**TASK GOAL**: Each entry that follows must be output without any deviation.

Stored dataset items
□ □ □ □

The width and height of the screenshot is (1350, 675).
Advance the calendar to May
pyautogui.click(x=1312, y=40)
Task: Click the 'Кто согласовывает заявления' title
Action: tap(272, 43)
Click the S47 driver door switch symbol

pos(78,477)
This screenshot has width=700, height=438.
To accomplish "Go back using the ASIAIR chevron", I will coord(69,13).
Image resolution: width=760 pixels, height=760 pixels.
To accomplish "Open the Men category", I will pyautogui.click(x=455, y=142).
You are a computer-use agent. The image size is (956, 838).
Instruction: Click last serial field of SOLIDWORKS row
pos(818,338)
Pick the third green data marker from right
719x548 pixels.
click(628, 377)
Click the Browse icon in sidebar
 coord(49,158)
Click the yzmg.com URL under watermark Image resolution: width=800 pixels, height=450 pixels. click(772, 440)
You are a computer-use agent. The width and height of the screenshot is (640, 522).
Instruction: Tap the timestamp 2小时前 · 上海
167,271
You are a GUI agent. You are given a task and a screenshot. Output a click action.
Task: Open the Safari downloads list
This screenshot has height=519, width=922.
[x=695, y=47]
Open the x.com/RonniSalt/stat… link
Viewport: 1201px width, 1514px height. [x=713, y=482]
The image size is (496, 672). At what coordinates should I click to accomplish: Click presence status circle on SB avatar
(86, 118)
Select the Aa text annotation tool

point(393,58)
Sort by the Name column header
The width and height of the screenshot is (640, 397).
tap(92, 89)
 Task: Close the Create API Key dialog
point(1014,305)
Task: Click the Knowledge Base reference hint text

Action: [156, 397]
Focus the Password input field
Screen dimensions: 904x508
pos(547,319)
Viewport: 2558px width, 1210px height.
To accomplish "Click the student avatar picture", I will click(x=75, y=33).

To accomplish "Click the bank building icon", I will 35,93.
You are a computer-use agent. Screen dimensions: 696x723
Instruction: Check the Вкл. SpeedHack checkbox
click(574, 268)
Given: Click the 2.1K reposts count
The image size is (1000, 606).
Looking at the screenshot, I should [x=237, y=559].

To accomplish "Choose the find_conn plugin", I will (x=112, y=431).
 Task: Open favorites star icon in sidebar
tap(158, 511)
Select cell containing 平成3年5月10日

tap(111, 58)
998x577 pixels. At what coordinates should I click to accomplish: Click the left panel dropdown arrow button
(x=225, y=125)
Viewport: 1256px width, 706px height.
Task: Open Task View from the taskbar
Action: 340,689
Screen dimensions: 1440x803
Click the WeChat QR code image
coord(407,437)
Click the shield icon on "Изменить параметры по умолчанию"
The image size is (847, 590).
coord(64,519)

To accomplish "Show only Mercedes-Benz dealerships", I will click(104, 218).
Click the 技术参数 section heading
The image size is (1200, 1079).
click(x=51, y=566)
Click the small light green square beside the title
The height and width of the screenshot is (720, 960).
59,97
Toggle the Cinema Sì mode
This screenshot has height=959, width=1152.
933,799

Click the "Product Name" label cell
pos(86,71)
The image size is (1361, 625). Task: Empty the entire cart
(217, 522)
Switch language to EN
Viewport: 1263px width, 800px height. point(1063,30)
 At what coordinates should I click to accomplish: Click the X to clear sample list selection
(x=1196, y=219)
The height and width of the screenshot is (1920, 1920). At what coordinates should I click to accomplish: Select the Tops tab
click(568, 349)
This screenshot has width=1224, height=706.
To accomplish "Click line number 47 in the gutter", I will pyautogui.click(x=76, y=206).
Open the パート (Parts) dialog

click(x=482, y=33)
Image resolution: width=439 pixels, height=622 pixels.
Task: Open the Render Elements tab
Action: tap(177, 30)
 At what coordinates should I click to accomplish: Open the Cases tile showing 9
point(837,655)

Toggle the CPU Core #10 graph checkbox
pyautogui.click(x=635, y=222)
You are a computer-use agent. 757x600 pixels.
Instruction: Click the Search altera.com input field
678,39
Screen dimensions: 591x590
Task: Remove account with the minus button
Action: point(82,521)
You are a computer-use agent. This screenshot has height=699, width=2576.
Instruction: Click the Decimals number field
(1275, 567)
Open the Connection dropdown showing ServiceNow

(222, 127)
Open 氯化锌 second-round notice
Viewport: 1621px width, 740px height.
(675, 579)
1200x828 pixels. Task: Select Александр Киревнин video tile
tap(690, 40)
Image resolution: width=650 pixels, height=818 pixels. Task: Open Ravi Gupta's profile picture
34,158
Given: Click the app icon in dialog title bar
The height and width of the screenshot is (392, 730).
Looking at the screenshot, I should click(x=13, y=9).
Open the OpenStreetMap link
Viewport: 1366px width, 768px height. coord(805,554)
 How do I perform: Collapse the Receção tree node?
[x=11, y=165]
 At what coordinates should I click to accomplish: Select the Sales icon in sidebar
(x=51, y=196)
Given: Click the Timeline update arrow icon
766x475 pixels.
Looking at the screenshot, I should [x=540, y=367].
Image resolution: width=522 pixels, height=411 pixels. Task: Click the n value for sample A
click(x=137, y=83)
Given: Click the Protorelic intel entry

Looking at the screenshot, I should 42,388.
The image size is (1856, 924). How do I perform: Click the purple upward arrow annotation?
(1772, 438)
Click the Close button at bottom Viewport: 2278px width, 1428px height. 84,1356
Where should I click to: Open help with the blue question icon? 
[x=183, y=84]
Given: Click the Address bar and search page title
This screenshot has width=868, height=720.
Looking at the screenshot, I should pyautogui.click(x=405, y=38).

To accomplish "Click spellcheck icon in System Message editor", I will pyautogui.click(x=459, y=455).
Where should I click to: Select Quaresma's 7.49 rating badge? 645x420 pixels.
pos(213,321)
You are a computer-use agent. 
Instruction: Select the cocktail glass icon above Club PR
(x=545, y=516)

□ □ □ □

**OUTPUT OF THE EXERCISE**:
The width and height of the screenshot is (1350, 675).
Advance the calendar to May
pyautogui.click(x=1312, y=40)
Task: Click the 'Кто согласовывает заявления' title
Action: tap(272, 43)
Click the S47 driver door switch symbol

pos(78,477)
This screenshot has width=700, height=438.
To accomplish "Go back using the ASIAIR chevron", I will coord(69,13).
Image resolution: width=760 pixels, height=760 pixels.
To accomplish "Open the Men category", I will pyautogui.click(x=455, y=142).
You are a computer-use agent. The image size is (956, 838).
Instruction: Click last serial field of SOLIDWORKS row
pos(818,338)
Pick the third green data marker from right
719x548 pixels.
click(628, 377)
Click the Browse icon in sidebar
 coord(49,158)
Click the yzmg.com URL under watermark Image resolution: width=800 pixels, height=450 pixels. click(772, 440)
You are a computer-use agent. The width and height of the screenshot is (640, 522).
Instruction: Tap the timestamp 2小时前 · 上海
167,271
You are a GUI agent. You are given a task and a screenshot. Output a click action.
Task: Open the Safari downloads list
This screenshot has height=519, width=922.
[x=695, y=47]
Open the x.com/RonniSalt/stat… link
Viewport: 1201px width, 1514px height. [x=713, y=482]
The image size is (496, 672). At what coordinates should I click to accomplish: Click presence status circle on SB avatar
(86, 118)
Select the Aa text annotation tool

point(393,58)
Sort by the Name column header
The width and height of the screenshot is (640, 397).
tap(92, 89)
 Task: Close the Create API Key dialog
point(1014,305)
Task: Click the Knowledge Base reference hint text

Action: [156, 397]
Focus the Password input field
Screen dimensions: 904x508
pos(547,319)
Viewport: 2558px width, 1210px height.
To accomplish "Click the student avatar picture", I will click(x=75, y=33).

To accomplish "Click the bank building icon", I will 35,93.
You are a computer-use agent. Screen dimensions: 696x723
Instruction: Check the Вкл. SpeedHack checkbox
click(574, 268)
Given: Click the 2.1K reposts count
The image size is (1000, 606).
Looking at the screenshot, I should [x=237, y=559].

To accomplish "Choose the find_conn plugin", I will (x=112, y=431).
 Task: Open favorites star icon in sidebar
tap(158, 511)
Select cell containing 平成3年5月10日

tap(111, 58)
998x577 pixels. At what coordinates should I click to accomplish: Click the left panel dropdown arrow button
(x=225, y=125)
Viewport: 1256px width, 706px height.
Task: Open Task View from the taskbar
Action: 340,689
Screen dimensions: 1440x803
Click the WeChat QR code image
coord(407,437)
Click the shield icon on "Изменить параметры по умолчанию"
The image size is (847, 590).
coord(64,519)

To accomplish "Show only Mercedes-Benz dealerships", I will click(104, 218).
Click the 技术参数 section heading
The image size is (1200, 1079).
click(x=51, y=566)
Click the small light green square beside the title
The height and width of the screenshot is (720, 960).
59,97
Toggle the Cinema Sì mode
This screenshot has height=959, width=1152.
933,799

Click the "Product Name" label cell
pos(86,71)
The image size is (1361, 625). Task: Empty the entire cart
(217, 522)
Switch language to EN
Viewport: 1263px width, 800px height. point(1063,30)
 At what coordinates should I click to accomplish: Click the X to clear sample list selection
(x=1196, y=219)
The height and width of the screenshot is (1920, 1920). At what coordinates should I click to accomplish: Select the Tops tab
click(568, 349)
This screenshot has width=1224, height=706.
To accomplish "Click line number 47 in the gutter", I will pyautogui.click(x=76, y=206).
Open the パート (Parts) dialog

click(x=482, y=33)
Image resolution: width=439 pixels, height=622 pixels.
Task: Open the Render Elements tab
Action: tap(177, 30)
 At what coordinates should I click to accomplish: Open the Cases tile showing 9
point(837,655)

Toggle the CPU Core #10 graph checkbox
pyautogui.click(x=635, y=222)
You are a computer-use agent. 757x600 pixels.
Instruction: Click the Search altera.com input field
678,39
Screen dimensions: 591x590
Task: Remove account with the minus button
Action: point(82,521)
You are a computer-use agent. This screenshot has height=699, width=2576.
Instruction: Click the Decimals number field
(1275, 567)
Open the Connection dropdown showing ServiceNow

(222, 127)
Open 氯化锌 second-round notice
Viewport: 1621px width, 740px height.
(675, 579)
1200x828 pixels. Task: Select Александр Киревнин video tile
tap(690, 40)
Image resolution: width=650 pixels, height=818 pixels. Task: Open Ravi Gupta's profile picture
34,158
Given: Click the app icon in dialog title bar
The height and width of the screenshot is (392, 730).
Looking at the screenshot, I should click(x=13, y=9).
Open the OpenStreetMap link
Viewport: 1366px width, 768px height. coord(805,554)
 How do I perform: Collapse the Receção tree node?
[x=11, y=165]
 At what coordinates should I click to accomplish: Select the Sales icon in sidebar
(x=51, y=196)
Given: Click the Timeline update arrow icon
766x475 pixels.
Looking at the screenshot, I should [x=540, y=367].
Image resolution: width=522 pixels, height=411 pixels. Task: Click the n value for sample A
click(x=137, y=83)
Given: Click the Protorelic intel entry

Looking at the screenshot, I should 42,388.
The image size is (1856, 924). How do I perform: Click the purple upward arrow annotation?
(1772, 438)
Click the Close button at bottom Viewport: 2278px width, 1428px height. 84,1356
Where should I click to: Open help with the blue question icon? 
[x=183, y=84]
Given: Click the Address bar and search page title
This screenshot has width=868, height=720.
Looking at the screenshot, I should pyautogui.click(x=405, y=38).

To accomplish "Click spellcheck icon in System Message editor", I will pyautogui.click(x=459, y=455).
Where should I click to: Select Quaresma's 7.49 rating badge? 645x420 pixels.
pos(213,321)
You are a computer-use agent. 
Instruction: Select the cocktail glass icon above Club PR
(x=545, y=516)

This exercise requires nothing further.